Entries on locating words and elements:
— Start —

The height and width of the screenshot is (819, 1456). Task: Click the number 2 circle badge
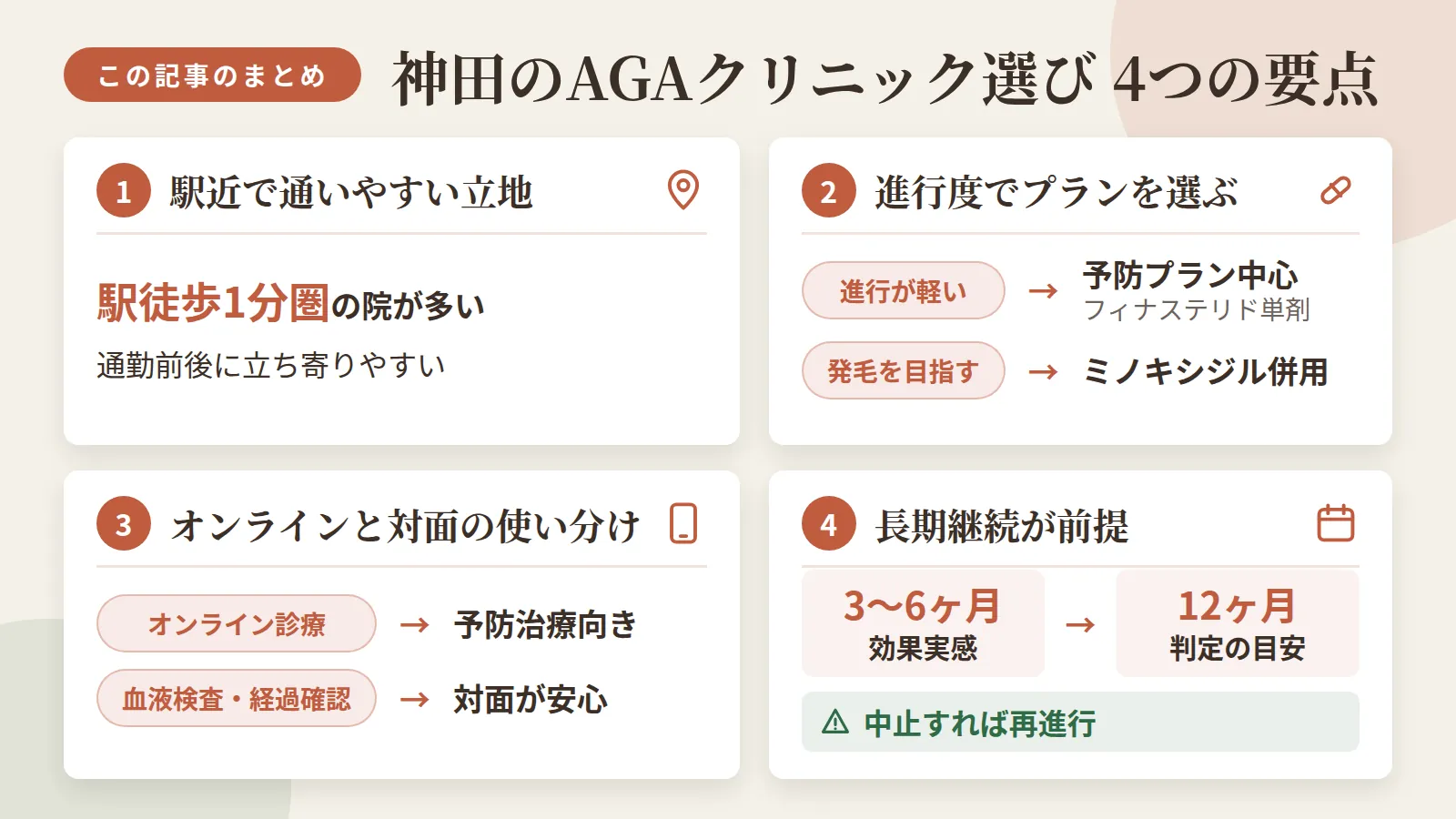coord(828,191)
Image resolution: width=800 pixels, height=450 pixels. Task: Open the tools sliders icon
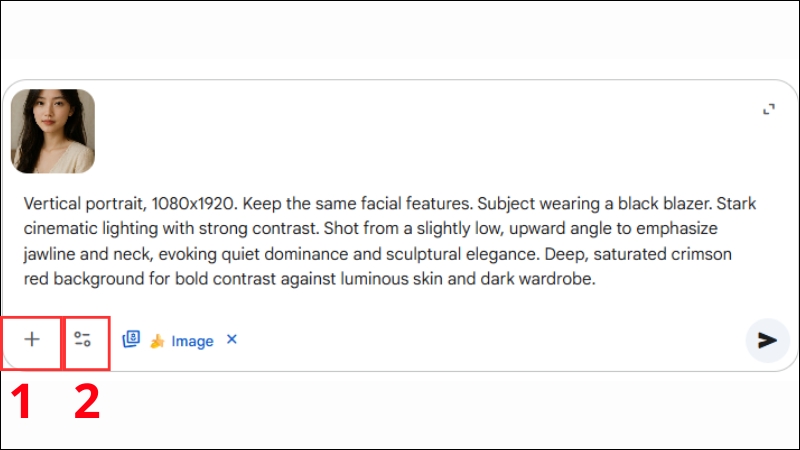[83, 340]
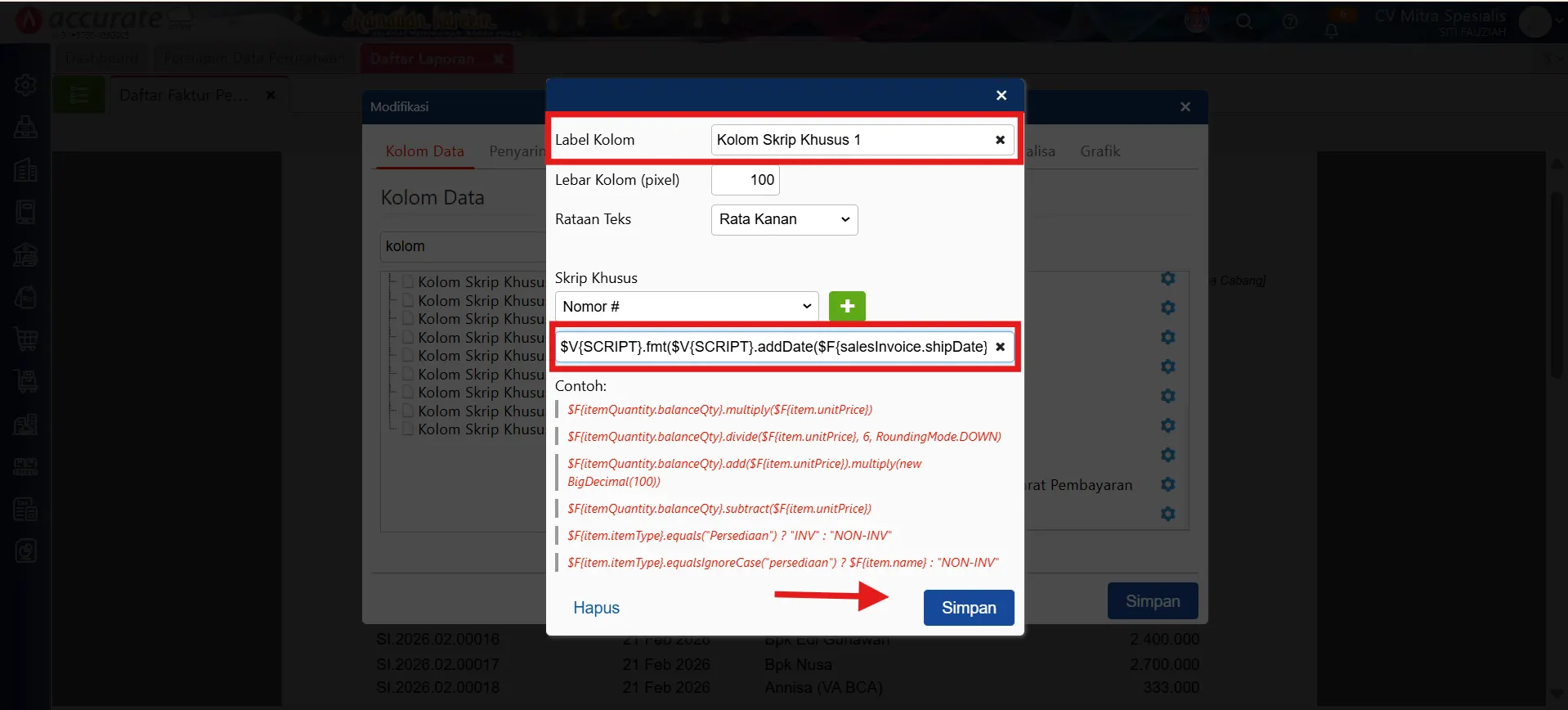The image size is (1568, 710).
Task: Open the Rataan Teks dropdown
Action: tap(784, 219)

— End —

What you need to do
Reproduce every one of the records above line for line, leaving out the pictures.

The completed task
The height and width of the screenshot is (819, 1456). Task: Click the number 2 circle badge
coord(828,191)
Image resolution: width=800 pixels, height=450 pixels. Task: Open the tools sliders icon
[83, 340]
The image size is (1568, 710).
Task: Open the Rataan Teks dropdown
Action: tap(784, 219)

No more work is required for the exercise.